■ **Alıştırma Görevleri**
(a) İrtica üzerine yazıda aktarıldığına göre, Diyanet İşleri Başkanlığı irtica kelimesinin hangi Arapça mastardan türetildiğini belirtir?
(b) İrtica üzerine yazıda "Bu kesim kesinlikle" ifadesini içeren yerden başlayıp "şirk hayatına dönmektir." ifadesinden sonra bitirerek aradaki bölümü harfi harfine yeniden yazın.

===== Verilen Metin =====

Perşembe, 19 Ocak 2012 16:37

Atatürk, İrtica ve İskender Pala,

Atatürk’ü tanımayanımız yoktur. Türkiye Cumhuriyetinin Kurucusu ve büyük önder.
İrtica ise; sözde Atatürk’ü kendisine rehber almış ve engin dehasından istifade etmek yolunda büyük çaba sarf eden ve kendisini cumhuriyetin diğer fertlerinden farklı ve vazifeli gören kesime göre dini usul ve kaidelere bağlı kurallar bütününü ifade eder.
Bu kesim kesinlikle büyük önderin tek mirasçısı ve çocuklarıdır. Diğerleri ise ortaçağ Avrupa’sın da adlandırılan ruhban sınıfından olan diğerleridir. Bu kesim çağ dışıdır ve cumhuriyet düşmanıdırlar.
Şimdi birde büyük önderin yani Atatürk’ün kurduğu Türk dil kurumunda ki tarifine bakalım irticanın. Orada da “Gericilik” manasına gelmekte.
Diyanet İşleri Başkanlığına göre İrtica, Arapça kökenli bir kelime olup 'geriye dönmek' anlamına gelen 'Rücu' mastarından türetilmiştir. Türkçe'mizde, eski düzeni getirmeye çalışmak anlamını ifade eder. Bir yönüyle dinden sapmak, tekrar cehalet ve şirk hayatına dönmektir.
Görüyorsunuz ki irtica kelimesi çağ dışılık ve İslam’dan önceki cahiliye hayatını anlatmak için kullanılırken bir anda dönüşüme uğramış ve iç güvenlik strateji belgesi ile de tescillenerek tamamen din aleyhtarı bir manada kullanılmaya başlanmıştır.
İç Güvenlik Strateji Belgesine göre irtica; Devletin anayasada belirlenen demokratik, laik, sosyal, hukuki, siyasi ve iktisadi yapısını ortadan kaldırarak dini esas ve prensiplere dayanan bir devlet kurma amacını güden faaliyetlerdir.

===== Kayıt Alıntıları =====

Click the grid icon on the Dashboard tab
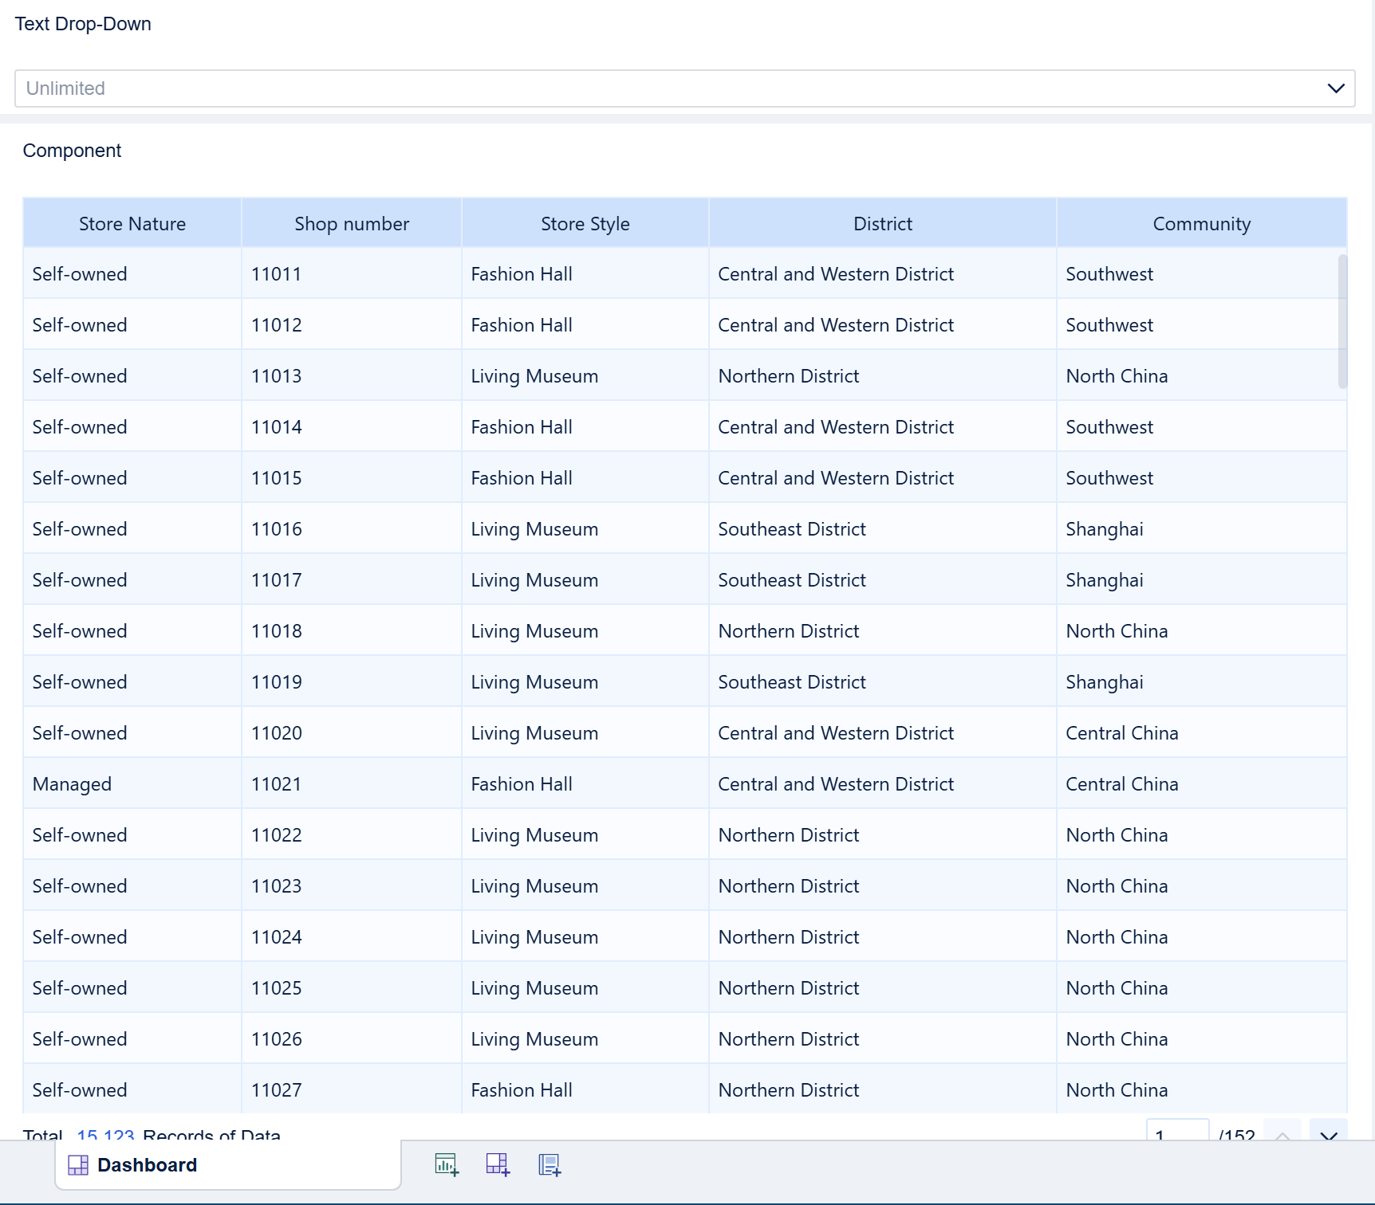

=====
===== Kayıt Alıntıları =====

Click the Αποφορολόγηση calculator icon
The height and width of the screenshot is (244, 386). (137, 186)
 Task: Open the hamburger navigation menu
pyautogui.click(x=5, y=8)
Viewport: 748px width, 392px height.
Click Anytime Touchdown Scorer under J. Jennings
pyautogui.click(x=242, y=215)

=====

■ **Alıştırma Cevapları**
(a) 'Rücu' mastarından.

(b)
Bu kesim kesinlikle büyük önderin tek mirasçısı ve çocuklarıdır. Diğerleri ise ortaçağ Avrupa’sın da adlandırılan ruhban sınıfından olan diğerleridir. Bu kesim çağ dışıdır ve cumhuriyet düşmanıdırlar.
Şimdi birde büyük önderin yani Atatürk’ün kurduğu Türk dil kurumunda ki tarifine bakalım irticanın. Orada da “Gericilik” manasına gelmekte.
Diyanet İşleri Başkanlığına göre İrtica, Arapça kökenli bir kelime olup 'geriye dönmek' anlamına gelen 'Rücu' mastarından türetilmiştir. Türkçe'mizde, eski düzeni getirmeye çalışmak anlamını ifade eder. Bir yönüyle dinden sapmak, tekrar cehalet ve şirk hayatına dönmektir.